* Text to read *
════

On Tuesday this week, former President Obama called on Americans to behave more sensibly and compassionate — or at least, that’s how some have viewed his remarks. Others, however, might read his latest comments as yet another needless prescription of acquiescence to a bloc of Americans on the wrong side of history.
In an interview with actor and activist Yara Shahidi at the Obama Foundation Summit in Chicago, the former president decried what he deemed “woke culture” for its purported unhelpful puritanism.
"Like, if I tweet or hashtag about how you didn't do something right or used the wrong verb. Then, I can sit back and feel pretty good about myself because, man, you see how woke I was?" he said. "You know, that's not activism. That's not bringing about change. If all you're doing is casting stones, you're probably not going to get that far.”
Much like your average conservative or Fox News political analyst, Obama went on to say that he sees this culture disturbingly prevalent across college campuses: “I do get a sense sometimes now among certain young people — and this is accelerated by social media — there is this sense sometimes of 'the way of me making change is to be as judgmental as possible about other people,'" he continued.
Then came even more paternalistic observations.
"This idea of purity, and you're never compromised, and you're always politically woke and all that stuff, you should get over that quickly.” In a call for more nuance, he added, "The world is messy, there are ambiguities. People who do really good stuff have flaws. People who you are fighting may love their kids and share certain things with you.
I suppose on the surface, you can understand Obama’s point. People are complicated. People can change. If a person is open to change, they should be given space to evolve.
But we need to be real about the actual context of these remarks. It is not as if a bunch of young folks and/or nonwhite people have started a purity test ring. Liberals are hardly perfect, but in talking about the dangers of being judgmental and bullheaded, I’d rather talk about the conservative media and political complex and its major players.

════

* Data *
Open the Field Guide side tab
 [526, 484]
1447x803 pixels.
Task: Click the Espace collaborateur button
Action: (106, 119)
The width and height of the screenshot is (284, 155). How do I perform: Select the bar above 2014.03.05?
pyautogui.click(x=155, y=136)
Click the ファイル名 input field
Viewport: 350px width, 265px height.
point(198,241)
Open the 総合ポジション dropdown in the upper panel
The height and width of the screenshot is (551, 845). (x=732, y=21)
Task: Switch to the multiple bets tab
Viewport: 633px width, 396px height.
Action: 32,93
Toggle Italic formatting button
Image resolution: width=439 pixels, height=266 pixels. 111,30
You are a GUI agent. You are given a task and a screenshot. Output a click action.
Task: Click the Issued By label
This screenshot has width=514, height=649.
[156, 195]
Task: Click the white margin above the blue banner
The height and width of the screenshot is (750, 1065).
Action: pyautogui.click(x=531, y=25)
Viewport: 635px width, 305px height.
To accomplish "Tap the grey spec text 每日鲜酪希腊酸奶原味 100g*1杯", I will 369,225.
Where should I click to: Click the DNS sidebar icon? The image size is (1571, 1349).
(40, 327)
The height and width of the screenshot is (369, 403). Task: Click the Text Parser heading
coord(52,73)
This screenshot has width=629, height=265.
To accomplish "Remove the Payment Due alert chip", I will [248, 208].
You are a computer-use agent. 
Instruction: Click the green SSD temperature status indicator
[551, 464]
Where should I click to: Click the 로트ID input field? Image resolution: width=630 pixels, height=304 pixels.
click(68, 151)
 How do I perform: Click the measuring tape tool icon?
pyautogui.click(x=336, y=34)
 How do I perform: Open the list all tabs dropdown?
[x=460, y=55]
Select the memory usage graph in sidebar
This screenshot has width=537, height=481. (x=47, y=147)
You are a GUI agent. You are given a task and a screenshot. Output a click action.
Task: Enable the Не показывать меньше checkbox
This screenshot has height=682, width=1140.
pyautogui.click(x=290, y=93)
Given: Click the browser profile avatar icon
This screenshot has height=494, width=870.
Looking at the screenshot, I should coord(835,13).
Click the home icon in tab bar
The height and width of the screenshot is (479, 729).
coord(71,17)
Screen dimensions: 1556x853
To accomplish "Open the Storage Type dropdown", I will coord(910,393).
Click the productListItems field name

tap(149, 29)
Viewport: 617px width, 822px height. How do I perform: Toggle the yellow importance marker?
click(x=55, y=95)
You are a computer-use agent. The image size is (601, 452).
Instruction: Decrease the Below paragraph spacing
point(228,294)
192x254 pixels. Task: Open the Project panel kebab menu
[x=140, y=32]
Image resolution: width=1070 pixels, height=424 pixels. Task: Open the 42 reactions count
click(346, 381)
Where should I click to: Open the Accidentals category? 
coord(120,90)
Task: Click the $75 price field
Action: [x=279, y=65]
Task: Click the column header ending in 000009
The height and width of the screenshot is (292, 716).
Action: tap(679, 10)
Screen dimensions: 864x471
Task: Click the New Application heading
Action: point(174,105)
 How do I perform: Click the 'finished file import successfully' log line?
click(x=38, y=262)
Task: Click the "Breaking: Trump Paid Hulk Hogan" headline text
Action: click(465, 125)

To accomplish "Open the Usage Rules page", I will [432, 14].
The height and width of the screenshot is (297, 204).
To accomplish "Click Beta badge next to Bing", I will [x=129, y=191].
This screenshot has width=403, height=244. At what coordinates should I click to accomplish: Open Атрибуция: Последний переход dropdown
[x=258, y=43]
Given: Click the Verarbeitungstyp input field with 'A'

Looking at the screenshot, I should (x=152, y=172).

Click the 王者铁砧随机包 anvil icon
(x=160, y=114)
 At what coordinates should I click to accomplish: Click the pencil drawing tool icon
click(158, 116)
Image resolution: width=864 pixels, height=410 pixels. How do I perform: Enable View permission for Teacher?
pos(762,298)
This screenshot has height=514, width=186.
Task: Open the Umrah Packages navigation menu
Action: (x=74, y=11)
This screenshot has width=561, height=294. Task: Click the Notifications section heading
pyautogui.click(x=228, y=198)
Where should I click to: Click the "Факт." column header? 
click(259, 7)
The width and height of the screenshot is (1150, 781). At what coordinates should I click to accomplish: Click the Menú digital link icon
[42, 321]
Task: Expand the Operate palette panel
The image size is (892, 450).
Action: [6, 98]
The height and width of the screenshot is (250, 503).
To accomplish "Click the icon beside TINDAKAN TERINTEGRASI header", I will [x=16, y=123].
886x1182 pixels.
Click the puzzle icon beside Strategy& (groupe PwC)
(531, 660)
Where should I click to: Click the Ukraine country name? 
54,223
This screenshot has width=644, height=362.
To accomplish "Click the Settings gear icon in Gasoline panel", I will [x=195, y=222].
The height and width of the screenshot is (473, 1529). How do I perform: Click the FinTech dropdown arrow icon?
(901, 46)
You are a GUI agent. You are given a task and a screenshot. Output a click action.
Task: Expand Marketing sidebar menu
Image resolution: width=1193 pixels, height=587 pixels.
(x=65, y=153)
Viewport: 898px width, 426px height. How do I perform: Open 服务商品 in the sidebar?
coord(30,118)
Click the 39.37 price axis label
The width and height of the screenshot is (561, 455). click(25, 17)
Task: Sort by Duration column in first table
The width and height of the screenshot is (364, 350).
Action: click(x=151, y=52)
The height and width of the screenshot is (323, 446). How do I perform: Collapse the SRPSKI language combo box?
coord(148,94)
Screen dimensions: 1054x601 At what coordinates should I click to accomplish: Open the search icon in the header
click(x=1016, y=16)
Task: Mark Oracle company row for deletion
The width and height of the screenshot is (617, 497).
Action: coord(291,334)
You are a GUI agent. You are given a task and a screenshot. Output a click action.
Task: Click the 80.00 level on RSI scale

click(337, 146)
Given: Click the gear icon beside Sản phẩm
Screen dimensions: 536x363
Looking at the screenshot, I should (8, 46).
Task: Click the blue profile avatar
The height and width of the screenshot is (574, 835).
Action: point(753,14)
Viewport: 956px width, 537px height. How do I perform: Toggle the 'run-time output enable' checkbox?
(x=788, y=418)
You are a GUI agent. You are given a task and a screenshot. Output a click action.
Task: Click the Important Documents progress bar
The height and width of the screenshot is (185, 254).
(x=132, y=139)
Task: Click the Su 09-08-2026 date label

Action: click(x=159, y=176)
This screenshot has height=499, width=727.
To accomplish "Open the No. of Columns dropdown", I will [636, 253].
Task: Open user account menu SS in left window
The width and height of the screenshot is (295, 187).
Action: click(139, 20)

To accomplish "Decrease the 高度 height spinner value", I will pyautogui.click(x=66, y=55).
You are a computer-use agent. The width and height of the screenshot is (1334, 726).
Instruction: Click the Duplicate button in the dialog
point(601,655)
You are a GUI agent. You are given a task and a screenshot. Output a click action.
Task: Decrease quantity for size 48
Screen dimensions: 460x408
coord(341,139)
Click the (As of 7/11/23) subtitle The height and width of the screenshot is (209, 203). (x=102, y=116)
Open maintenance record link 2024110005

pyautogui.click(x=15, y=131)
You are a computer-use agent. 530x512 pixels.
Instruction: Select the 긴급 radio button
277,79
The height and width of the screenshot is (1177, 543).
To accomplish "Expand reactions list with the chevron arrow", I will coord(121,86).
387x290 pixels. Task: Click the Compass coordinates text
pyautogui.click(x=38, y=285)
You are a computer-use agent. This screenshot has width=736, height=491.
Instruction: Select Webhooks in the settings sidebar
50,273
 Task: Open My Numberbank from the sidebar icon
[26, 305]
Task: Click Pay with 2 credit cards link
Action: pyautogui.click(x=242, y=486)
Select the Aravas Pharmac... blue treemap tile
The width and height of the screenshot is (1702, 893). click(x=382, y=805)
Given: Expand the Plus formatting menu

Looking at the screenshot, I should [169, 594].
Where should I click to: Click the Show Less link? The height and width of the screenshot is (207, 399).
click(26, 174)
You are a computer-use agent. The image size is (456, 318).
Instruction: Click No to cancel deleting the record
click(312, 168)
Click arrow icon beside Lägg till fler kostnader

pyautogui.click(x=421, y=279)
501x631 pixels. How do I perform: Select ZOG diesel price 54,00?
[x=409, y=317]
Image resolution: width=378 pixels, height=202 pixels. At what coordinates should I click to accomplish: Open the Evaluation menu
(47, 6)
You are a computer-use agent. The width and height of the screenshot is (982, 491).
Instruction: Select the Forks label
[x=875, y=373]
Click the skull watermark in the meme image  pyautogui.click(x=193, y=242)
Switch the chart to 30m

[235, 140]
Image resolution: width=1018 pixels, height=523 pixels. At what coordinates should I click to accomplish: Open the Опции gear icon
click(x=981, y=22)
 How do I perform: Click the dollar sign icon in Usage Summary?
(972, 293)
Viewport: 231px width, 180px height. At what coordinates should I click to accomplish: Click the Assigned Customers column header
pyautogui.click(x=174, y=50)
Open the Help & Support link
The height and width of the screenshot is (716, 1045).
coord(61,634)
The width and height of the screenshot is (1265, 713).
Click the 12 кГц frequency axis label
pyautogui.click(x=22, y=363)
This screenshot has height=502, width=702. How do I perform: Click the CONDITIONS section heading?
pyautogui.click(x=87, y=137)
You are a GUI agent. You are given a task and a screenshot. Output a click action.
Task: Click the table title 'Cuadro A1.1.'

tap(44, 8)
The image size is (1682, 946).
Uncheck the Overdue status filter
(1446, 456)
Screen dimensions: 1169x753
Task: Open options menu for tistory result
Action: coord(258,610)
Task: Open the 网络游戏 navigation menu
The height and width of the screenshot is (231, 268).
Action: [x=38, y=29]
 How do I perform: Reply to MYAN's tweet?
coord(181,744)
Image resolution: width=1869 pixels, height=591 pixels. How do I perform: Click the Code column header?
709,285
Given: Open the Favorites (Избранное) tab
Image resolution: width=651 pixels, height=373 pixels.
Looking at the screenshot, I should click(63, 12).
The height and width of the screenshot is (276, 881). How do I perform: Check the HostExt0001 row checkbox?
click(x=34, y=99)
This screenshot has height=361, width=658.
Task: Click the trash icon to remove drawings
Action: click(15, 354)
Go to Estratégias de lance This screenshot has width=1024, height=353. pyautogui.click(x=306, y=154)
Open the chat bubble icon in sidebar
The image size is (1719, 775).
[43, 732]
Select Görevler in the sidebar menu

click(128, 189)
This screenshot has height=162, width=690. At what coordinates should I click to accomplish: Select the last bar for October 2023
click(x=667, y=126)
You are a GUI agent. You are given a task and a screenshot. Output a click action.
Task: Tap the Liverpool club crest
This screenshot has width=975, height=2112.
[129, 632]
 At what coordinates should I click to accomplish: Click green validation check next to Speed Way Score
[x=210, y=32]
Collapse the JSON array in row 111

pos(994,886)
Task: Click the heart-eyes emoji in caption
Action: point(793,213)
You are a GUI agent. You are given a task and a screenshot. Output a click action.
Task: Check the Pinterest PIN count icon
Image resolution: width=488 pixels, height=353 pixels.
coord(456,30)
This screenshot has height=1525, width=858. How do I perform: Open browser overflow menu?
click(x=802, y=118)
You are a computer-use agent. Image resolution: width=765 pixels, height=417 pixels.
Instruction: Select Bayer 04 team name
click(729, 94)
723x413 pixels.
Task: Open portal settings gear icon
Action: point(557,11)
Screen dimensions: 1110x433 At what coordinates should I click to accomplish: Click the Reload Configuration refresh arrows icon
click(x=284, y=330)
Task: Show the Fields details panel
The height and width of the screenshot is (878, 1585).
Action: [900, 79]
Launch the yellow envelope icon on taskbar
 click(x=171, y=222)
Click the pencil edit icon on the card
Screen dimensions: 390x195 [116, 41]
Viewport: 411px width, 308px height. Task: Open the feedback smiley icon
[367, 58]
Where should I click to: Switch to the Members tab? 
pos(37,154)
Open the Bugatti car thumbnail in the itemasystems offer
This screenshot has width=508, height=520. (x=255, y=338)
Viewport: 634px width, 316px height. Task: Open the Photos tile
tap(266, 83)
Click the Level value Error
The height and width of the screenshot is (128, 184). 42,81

════

* Work to do *
(1) In the piece on Obama's comments about woke culture, rewrite the passage that begins at the words "In an interview" and stops after "purported unhelpful puritanism.", substituting "Boston" for "Chicago".
(2) Which sentences in the piece on Obama's comments about woke culture begin with the word "People"? Quote each one in full.

* The replies *
(1)
In an interview with actor and activist Yara Shahidi at the Obama Foundation Summit in Boston, the former president decried what he deemed “woke culture” for its purported unhelpful puritanism.

(2)
- People who do really good stuff have flaws.
- People who you are fighting may love their kids and share certain things with you.
- People are complicated.
- People can change.